==== Text segment

This piece, then, is a testament to the randomness of life, half disco camp, half deadly serious. On a stage strewn with balls of screwed-up gaffer tape, resembling small black meteorites – random scatter-shot from outer space – dancers in vests and hoodies variously lurch and squirm in the disjointed, verging on paraplegic, fashion Forsythe has made his own. One guy has padded the seat of his jeans with the plasticated lumps, and wiggles them lasciviously.
Thom Willems' score is a patchwork of lunar pulsings and scraps of jazzy lounge music. Not once does the melody of Gloria Gaynor's No 1 hit impinge. But there is spoken text – torrents of it. And the joke is the way that pop song's lyrics, slyly slipped in among other voluble ravings, and delivered with great poetic seriousness, gradually trigger recognition. Chuckles erupt in different pockets of the audience as the penny drops.

========
==== Collected data

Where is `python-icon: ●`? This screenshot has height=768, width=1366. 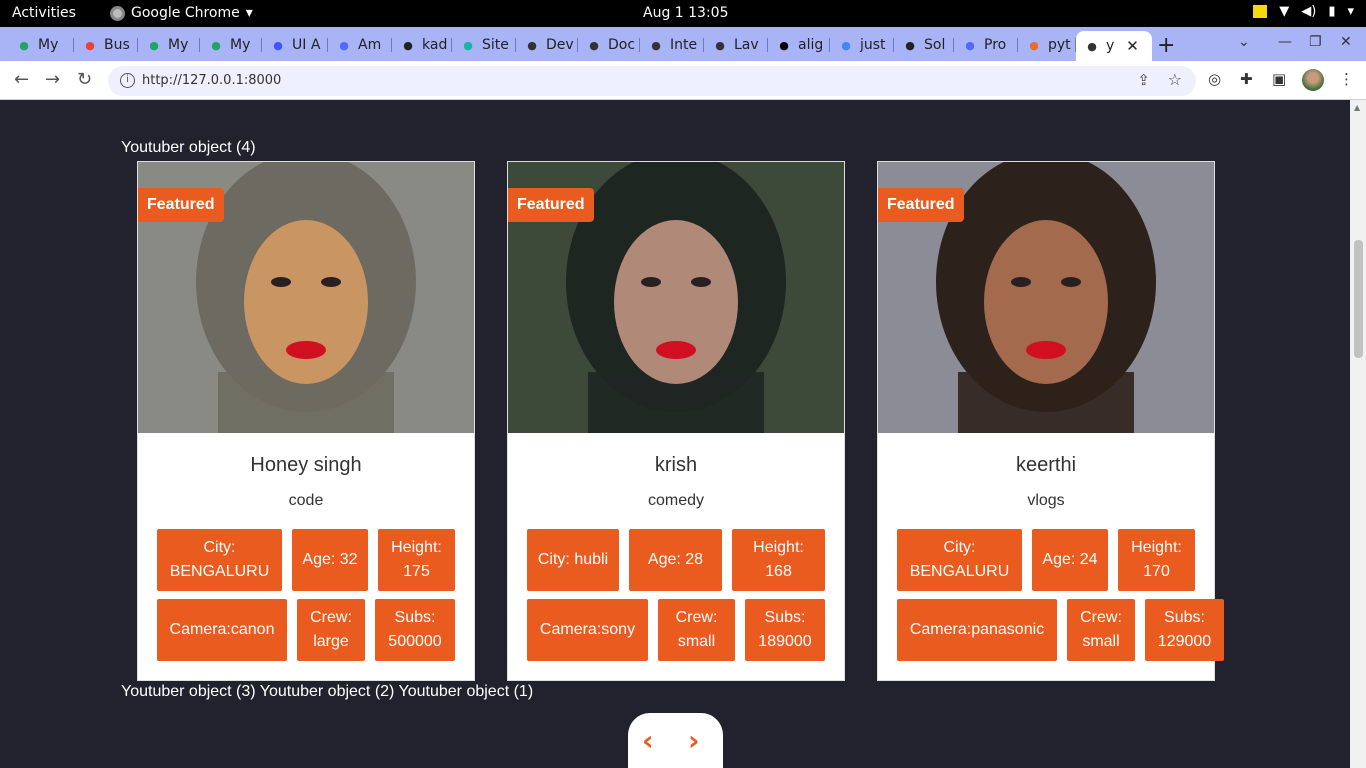 python-icon: ● is located at coordinates (1034, 45).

========

#### Your instructions
Continue the review of the Forsythe dance piece, picking up right after its final sentence.

#### Response to this exercise
In 70 minutes of what mostly feels like chaos, there are a few memorable cameos. Funniest is a furiously competitive, ball-less game of ping-pong, in which one player has two bats and the other has none. More funny-peculiar is an unsettling turn by Dana Caspersen, in which she acts both of two neighbours – one pushy and witch-like, the other timid and harassed – while also voicing the stage directions ("leans forward, hands clasped" etc), gradually accelerating like a cartoon animation. As a picture of chance in relation to mortality, what Forsythe seems to be saying is: don't even try to make sense of stuff – I can't.